> _TEXT TO READ_:
Approaching Carnot Efficiency at Finite Power in an Experimentally Feasible Quantum Heat Engine

Shogo Toma

Abstract

Whether a heat engine can approach Carnot efficiency while maintaining finite power is a fundamental question in finite-time thermodynamics. For classical Markovian heat engines with local interactions, the power-efficiency trade-off forbids an asymptotic approach to Carnot efficiency at finite power. In quantum systems, by contrast, degeneracy, symmetry, and collective jumps have been theoretically predicted to enable such an asymptotic attainment by enhancing activity. It has remained open, ho...

> _RECORD EXTRACTS_:
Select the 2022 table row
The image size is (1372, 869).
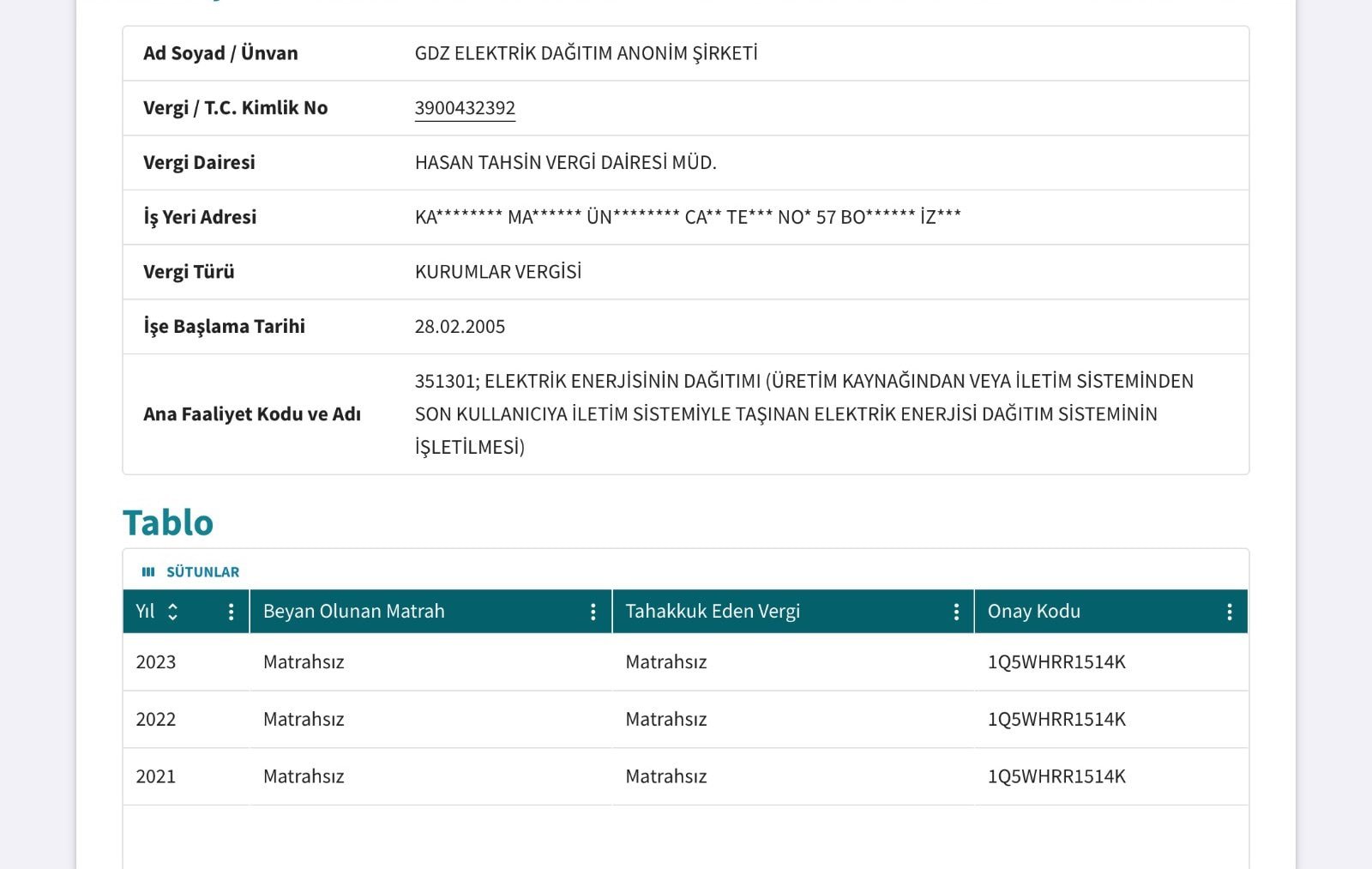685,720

* * *

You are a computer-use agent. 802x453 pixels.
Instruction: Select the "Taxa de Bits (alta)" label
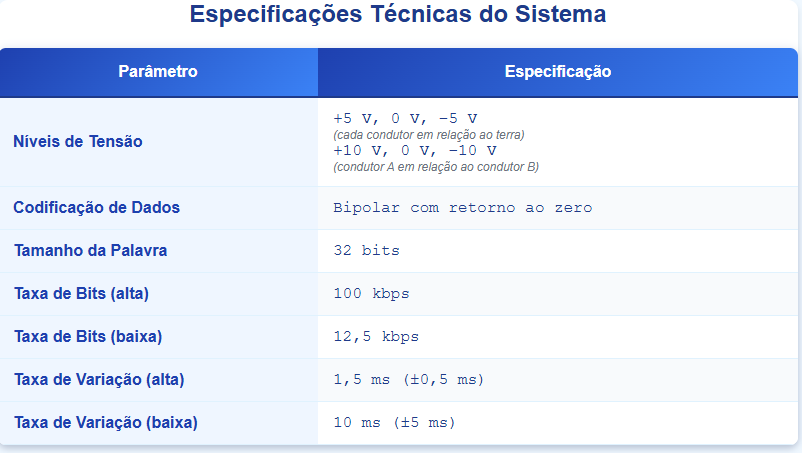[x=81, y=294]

==

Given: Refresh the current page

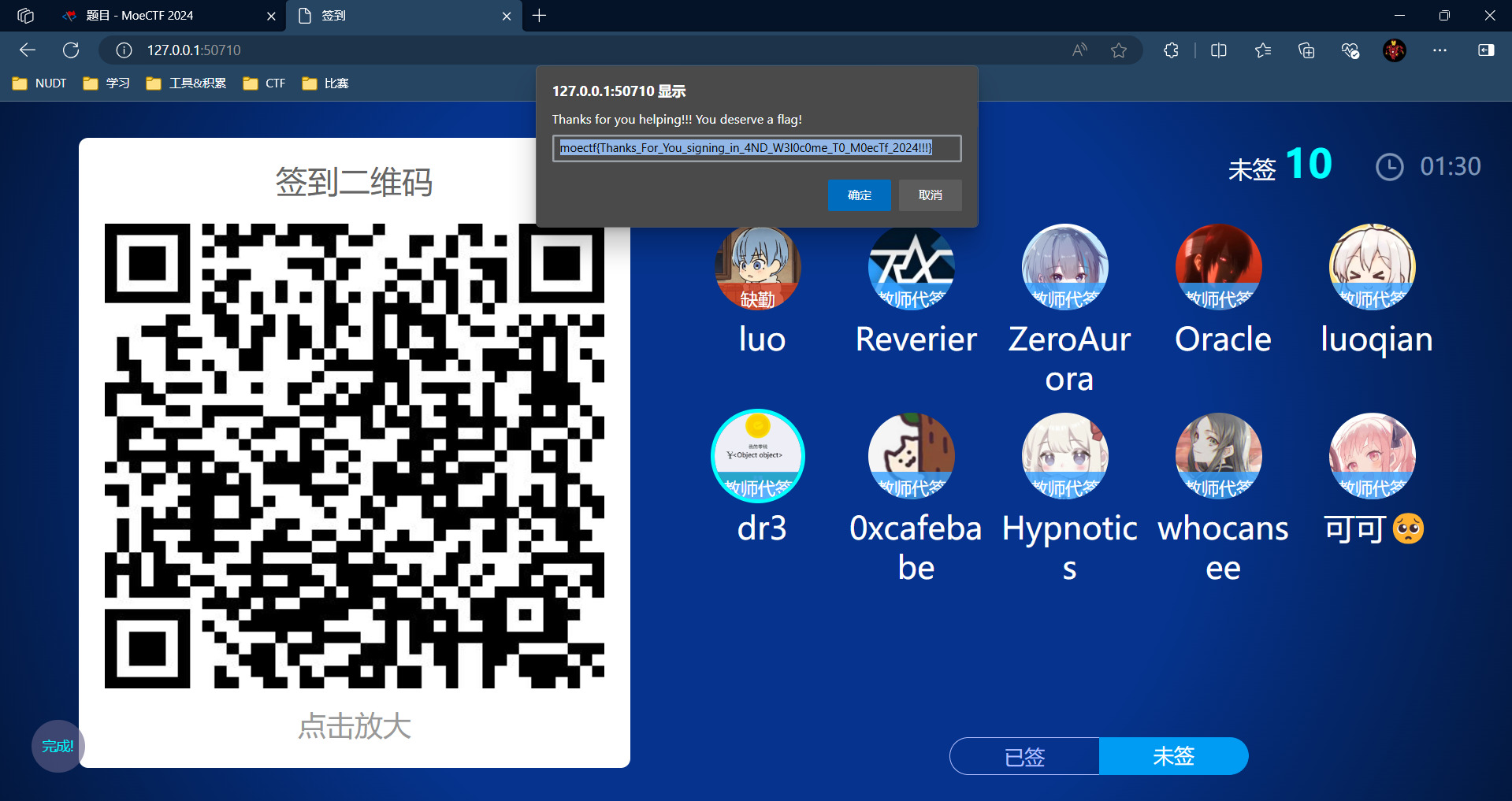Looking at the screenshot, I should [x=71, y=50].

> _TO BE DONE_: Copy the passage from the abstract on quantum heat engines that starts with "Approaching Carnot Efficiency" and goes on through "remained open, ho...", swapping in "conventional" for "classical".

> _COMPLETED TASK_:
Approaching Carnot Efficiency at Finite Power in an Experimentally Feasible Quantum Heat Engine

Shogo Toma

Abstract

Whether a heat engine can approach Carnot efficiency while maintaining finite power is a fundamental question in finite-time thermodynamics. For conventional Markovian heat engines with local interactions, the power-efficiency trade-off forbids an asymptotic approach to Carnot efficiency at finite power. In quantum systems, by contrast, degeneracy, symmetry, and collective jumps have been theoretically predicted to enable such an asymptotic attainment by enhancing activity. It has remained open, ho...